#### 本文:

------------------------------

こんばんは。作曲家のこおろぎです。今月から、このコーナーを担当します。PreSonus Studio Oneは発売当初から使用しており、もはやどこが良いのかを意識することなく使い続けていますが、この連載であらためて魅力を再確認し、お伝えしていけたらと思います。
第1回のテーマは“ビデオ・トラック”。Studio One Professionalのバージョン6以降に標準搭載されている機能で、映像ファイルのインポートから編集、編集済みデータの書き出しまで、手軽に行える優れものです。まずは、このビデオ・トラックが舞台作品の音楽制作に欠かせない理由から書いていきましょう。
稽古映像をビデオ・トラックで見ながら劇伴を作ることのメリット
私は普段、主にストレート・プレイ(セリフや演技によって進行する演劇)の舞台作品の音楽を制作しています。携わっている舞台音楽の制作プロセスは、大きく次のような流れになります。
①クライアントから台本などの資料をもらう
②打ち合わせ
③どこに、どういう音楽を付けるのか考えて制作する(またはキュー・シートをもらって指定の音楽を作る)
④演出家や音響の方々に意見をもらいながら調整
⑤マスター・データ作成
⑥データ納品&本番
稽古場が、音楽を制作しているスタジオから遠いことが多いので、稽古の様子を生で確認するには丸一日割かなければならず、制作期間中には足を運べないことがほとんど。しかし、現在は稽古の様子が録画され、ストレージ・サービスや動画サービスで共有されることが多いため、稽古後すぐに高画質/高音質の映像を確認できます。また、音楽制作に着手するタイミングで既に稽古がスタートしていることも多く、その場合も映像を見ながら制作を始められます。

------------------------------

#### 資料の抜粋:
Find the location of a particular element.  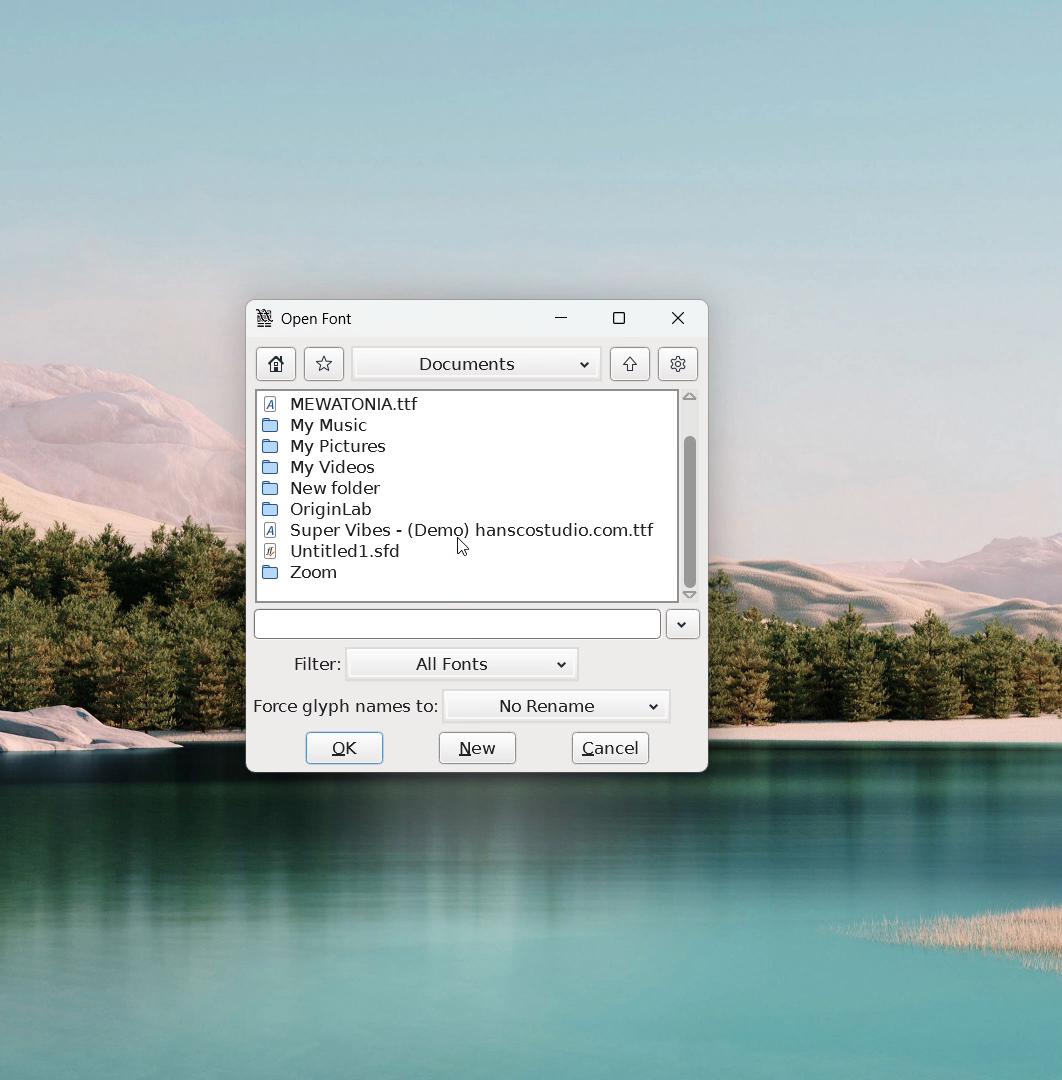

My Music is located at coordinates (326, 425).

------------------------------

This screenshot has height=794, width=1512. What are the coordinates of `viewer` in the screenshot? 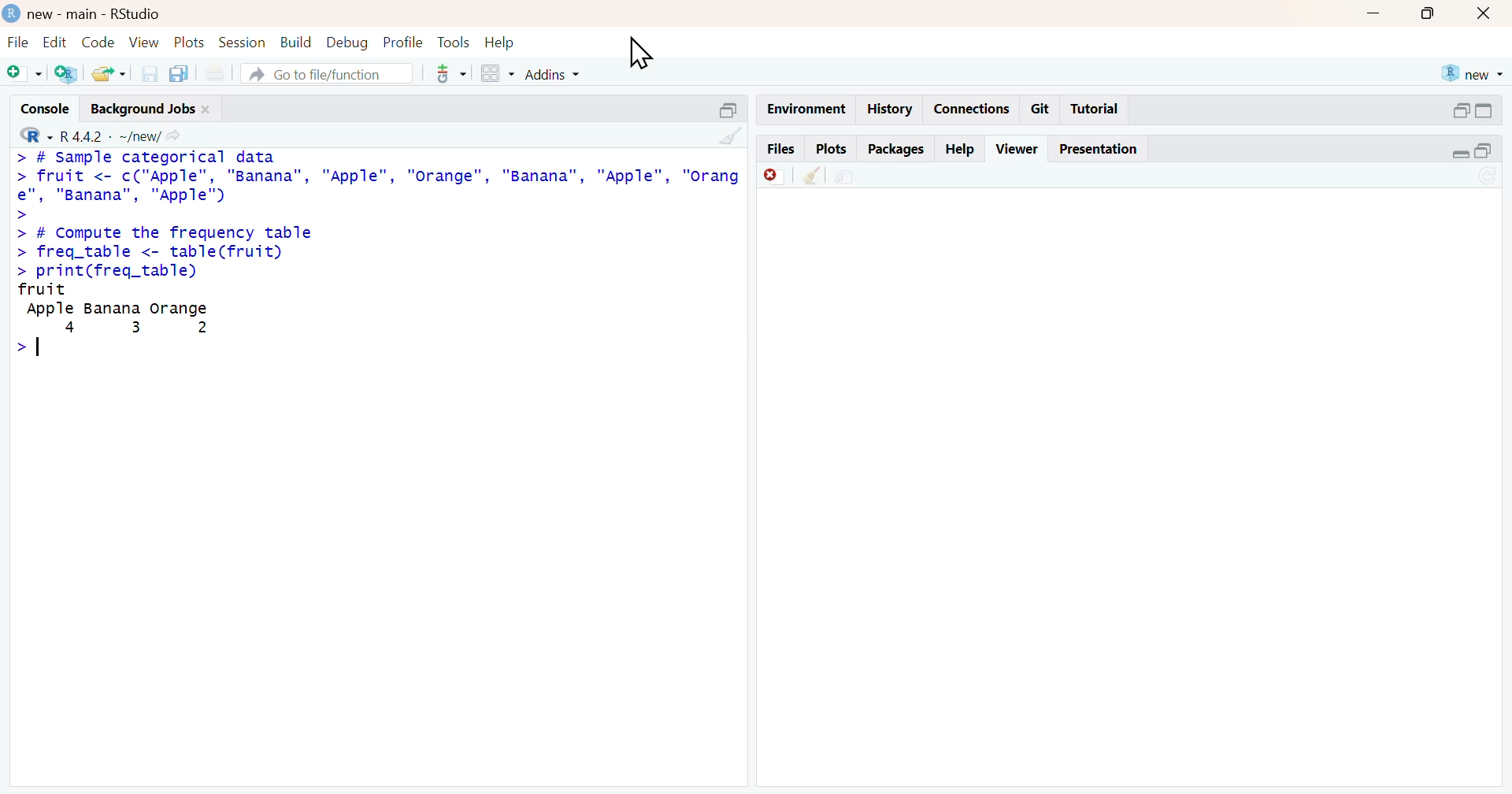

------------------------------

本文のうち「①クライアントから台本などの資料をもらう」から始まり「見ながら制作を始められます。」まで続く部分を、一字も変えずに引用してください。

#### 練習問題の解答:
①クライアントから台本などの資料をもらう
②打ち合わせ
③どこに、どういう音楽を付けるのか考えて制作する(またはキュー・シートをもらって指定の音楽を作る)
④演出家や音響の方々に意見をもらいながら調整
⑤マスター・データ作成
⑥データ納品&本番
稽古場が、音楽を制作しているスタジオから遠いことが多いので、稽古の様子を生で確認するには丸一日割かなければならず、制作期間中には足を運べないことがほとんど。しかし、現在は稽古の様子が録画され、ストレージ・サービスや動画サービスで共有されることが多いため、稽古後すぐに高画質/高音質の映像を確認できます。また、音楽制作に着手するタイミングで既に稽古がスタートしていることも多く、その場合も映像を見ながら制作を始められます。